┌─ Registros fornecidos
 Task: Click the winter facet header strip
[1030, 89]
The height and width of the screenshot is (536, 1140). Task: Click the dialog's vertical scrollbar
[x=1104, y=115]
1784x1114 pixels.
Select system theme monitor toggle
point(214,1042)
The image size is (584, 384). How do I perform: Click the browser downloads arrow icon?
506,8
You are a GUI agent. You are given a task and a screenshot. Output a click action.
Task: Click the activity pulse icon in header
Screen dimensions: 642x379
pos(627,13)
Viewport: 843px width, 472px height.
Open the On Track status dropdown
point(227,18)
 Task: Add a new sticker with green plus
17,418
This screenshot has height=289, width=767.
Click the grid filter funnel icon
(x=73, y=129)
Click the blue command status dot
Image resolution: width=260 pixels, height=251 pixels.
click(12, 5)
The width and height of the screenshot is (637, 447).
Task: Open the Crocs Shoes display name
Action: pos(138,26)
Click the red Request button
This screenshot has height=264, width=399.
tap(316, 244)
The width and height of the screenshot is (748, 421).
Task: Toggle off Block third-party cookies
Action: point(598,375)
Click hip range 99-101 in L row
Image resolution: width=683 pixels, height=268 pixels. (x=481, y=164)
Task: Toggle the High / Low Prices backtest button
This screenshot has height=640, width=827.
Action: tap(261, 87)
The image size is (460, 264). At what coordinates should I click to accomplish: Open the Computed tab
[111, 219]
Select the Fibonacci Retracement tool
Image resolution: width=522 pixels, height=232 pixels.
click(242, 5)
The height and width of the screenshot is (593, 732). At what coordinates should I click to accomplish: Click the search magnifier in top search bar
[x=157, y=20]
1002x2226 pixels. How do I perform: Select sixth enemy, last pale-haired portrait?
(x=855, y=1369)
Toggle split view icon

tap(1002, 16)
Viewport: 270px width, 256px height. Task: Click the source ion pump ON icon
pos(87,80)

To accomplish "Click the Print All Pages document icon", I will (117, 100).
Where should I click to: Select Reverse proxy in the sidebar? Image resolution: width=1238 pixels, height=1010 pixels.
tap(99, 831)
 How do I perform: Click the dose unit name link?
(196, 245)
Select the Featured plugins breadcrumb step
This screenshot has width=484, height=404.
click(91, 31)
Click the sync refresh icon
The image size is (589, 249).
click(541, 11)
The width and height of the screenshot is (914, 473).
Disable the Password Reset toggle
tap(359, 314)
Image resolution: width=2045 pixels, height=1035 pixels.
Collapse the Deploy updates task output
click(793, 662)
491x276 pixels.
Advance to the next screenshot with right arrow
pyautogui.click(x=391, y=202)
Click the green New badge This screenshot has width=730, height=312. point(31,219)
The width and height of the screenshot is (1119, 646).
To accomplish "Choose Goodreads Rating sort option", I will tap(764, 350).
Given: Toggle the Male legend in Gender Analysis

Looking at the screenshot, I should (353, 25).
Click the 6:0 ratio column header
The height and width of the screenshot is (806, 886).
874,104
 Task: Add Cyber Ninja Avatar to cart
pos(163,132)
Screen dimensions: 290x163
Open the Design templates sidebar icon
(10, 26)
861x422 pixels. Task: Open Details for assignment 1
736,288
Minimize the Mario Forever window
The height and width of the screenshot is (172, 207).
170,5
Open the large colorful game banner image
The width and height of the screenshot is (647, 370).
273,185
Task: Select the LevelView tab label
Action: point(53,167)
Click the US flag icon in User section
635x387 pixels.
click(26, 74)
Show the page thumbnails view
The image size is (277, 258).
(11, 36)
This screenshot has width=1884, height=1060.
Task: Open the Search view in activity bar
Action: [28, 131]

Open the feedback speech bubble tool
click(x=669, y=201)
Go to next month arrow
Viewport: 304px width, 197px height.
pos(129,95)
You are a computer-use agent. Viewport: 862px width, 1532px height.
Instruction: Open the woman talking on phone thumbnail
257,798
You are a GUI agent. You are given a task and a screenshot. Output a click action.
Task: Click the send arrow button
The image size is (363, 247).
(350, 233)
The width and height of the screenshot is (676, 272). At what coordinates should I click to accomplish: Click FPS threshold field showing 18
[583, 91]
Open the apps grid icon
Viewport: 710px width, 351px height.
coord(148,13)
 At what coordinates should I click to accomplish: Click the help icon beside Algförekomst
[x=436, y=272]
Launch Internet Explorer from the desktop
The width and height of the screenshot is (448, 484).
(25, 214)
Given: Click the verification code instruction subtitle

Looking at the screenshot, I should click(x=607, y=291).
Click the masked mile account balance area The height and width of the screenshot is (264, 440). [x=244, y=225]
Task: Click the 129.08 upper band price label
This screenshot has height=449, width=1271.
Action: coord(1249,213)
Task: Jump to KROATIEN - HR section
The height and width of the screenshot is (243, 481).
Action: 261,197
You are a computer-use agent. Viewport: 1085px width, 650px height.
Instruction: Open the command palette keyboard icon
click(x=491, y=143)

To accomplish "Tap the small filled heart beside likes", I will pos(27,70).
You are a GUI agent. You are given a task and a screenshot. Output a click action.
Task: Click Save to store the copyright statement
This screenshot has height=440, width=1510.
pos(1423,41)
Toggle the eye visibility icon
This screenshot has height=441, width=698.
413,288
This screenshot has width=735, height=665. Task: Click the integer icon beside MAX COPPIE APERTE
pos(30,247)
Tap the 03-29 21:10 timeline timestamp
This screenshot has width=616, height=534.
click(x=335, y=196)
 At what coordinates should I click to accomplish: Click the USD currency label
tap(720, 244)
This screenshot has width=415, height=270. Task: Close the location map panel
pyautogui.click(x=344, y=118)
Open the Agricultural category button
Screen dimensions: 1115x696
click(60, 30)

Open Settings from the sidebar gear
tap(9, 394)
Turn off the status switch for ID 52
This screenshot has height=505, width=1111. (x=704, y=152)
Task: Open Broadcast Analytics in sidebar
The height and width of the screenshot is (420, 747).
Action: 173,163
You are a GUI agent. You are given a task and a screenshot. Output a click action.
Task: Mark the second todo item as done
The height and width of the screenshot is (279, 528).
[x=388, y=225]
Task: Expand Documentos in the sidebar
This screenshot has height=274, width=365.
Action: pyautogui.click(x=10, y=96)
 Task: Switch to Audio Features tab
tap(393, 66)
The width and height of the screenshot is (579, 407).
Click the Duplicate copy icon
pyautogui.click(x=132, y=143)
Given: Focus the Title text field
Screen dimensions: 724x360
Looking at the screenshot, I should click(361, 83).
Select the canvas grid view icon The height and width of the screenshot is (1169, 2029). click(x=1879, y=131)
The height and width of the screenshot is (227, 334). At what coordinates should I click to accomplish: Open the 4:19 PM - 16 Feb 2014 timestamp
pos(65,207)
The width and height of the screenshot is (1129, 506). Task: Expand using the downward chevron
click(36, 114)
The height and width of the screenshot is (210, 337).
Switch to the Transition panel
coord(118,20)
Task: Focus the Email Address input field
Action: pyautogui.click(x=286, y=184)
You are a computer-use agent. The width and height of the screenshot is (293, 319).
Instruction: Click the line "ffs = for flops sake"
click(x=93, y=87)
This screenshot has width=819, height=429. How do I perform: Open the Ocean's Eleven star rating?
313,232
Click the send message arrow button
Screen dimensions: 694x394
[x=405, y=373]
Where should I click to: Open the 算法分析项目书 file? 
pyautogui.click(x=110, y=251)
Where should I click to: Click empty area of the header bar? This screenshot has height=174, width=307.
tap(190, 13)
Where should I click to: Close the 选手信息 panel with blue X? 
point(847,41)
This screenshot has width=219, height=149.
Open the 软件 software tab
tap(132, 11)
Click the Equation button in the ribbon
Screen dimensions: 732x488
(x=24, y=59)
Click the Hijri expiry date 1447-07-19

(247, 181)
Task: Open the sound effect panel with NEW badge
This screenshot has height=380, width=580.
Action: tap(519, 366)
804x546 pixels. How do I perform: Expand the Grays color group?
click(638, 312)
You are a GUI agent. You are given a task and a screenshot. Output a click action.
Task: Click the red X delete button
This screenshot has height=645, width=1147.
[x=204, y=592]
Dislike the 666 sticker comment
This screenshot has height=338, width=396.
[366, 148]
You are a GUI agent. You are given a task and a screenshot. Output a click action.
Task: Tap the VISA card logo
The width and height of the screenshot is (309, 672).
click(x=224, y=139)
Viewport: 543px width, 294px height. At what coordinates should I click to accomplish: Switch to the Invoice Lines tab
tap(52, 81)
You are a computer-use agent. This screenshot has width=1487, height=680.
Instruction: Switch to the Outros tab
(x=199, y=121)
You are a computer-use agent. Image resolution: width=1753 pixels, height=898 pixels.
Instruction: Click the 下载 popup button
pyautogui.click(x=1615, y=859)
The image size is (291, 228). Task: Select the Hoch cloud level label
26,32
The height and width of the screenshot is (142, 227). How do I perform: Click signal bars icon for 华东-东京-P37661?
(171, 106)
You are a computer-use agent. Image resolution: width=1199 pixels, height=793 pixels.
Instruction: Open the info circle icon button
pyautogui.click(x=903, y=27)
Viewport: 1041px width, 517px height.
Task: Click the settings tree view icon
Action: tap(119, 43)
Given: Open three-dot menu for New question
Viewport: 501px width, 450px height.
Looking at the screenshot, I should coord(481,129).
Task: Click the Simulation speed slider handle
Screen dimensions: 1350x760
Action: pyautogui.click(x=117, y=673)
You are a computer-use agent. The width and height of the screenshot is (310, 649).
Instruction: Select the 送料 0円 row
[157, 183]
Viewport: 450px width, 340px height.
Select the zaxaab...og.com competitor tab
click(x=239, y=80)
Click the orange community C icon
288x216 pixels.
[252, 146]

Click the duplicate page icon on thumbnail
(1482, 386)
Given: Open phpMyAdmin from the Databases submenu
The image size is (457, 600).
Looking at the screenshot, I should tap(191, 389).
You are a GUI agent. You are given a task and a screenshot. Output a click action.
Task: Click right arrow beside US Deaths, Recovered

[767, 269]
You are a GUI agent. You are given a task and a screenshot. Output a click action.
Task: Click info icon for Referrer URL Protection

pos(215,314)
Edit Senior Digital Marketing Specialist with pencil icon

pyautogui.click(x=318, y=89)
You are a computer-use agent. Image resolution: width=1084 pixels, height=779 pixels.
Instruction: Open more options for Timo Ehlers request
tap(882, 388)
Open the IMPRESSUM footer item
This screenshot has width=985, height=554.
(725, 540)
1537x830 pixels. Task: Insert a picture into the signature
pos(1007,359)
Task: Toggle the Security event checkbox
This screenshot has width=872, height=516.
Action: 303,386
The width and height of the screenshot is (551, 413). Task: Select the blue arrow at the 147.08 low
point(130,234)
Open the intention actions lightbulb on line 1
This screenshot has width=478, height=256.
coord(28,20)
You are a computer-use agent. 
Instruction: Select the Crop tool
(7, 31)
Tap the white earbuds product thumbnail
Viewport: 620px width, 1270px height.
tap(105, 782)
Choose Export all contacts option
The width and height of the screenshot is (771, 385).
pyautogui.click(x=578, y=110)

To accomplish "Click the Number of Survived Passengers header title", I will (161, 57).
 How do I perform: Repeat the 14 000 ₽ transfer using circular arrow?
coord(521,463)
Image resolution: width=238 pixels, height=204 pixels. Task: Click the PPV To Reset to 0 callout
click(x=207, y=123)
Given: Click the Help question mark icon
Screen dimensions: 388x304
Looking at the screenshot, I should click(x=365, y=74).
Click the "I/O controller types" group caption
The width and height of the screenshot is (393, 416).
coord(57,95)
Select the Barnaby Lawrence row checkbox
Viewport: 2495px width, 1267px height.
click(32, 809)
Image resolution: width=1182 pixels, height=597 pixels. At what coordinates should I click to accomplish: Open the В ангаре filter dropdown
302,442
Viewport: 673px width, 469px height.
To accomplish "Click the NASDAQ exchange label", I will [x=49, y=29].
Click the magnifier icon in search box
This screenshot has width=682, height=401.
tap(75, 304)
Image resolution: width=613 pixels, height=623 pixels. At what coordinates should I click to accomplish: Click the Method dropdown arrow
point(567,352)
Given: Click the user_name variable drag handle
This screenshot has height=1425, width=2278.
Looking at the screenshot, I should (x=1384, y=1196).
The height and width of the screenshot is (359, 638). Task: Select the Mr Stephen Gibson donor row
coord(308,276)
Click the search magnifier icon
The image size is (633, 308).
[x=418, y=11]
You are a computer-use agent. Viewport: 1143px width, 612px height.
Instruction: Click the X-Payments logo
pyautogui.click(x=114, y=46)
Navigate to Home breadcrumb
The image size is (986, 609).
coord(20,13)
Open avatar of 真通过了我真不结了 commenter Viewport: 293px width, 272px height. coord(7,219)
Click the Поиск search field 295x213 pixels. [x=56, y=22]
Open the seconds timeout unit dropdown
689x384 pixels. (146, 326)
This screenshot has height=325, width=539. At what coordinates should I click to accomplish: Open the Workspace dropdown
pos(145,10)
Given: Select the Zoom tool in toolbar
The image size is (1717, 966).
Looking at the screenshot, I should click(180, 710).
└─
Transcreva sem nenhuma alteração as linhas dos registros, começando pela linha que contém "You are a computer-use agent. Image resolution: width=1084" e parando depois da linha que contém "Action: 303,386".

You are a computer-use agent. Image resolution: width=1084 pixels, height=779 pixels.
Instruction: Open more options for Timo Ehlers request
tap(882, 388)
Open the IMPRESSUM footer item
This screenshot has width=985, height=554.
(725, 540)
1537x830 pixels. Task: Insert a picture into the signature
pos(1007,359)
Task: Toggle the Security event checkbox
This screenshot has width=872, height=516.
Action: 303,386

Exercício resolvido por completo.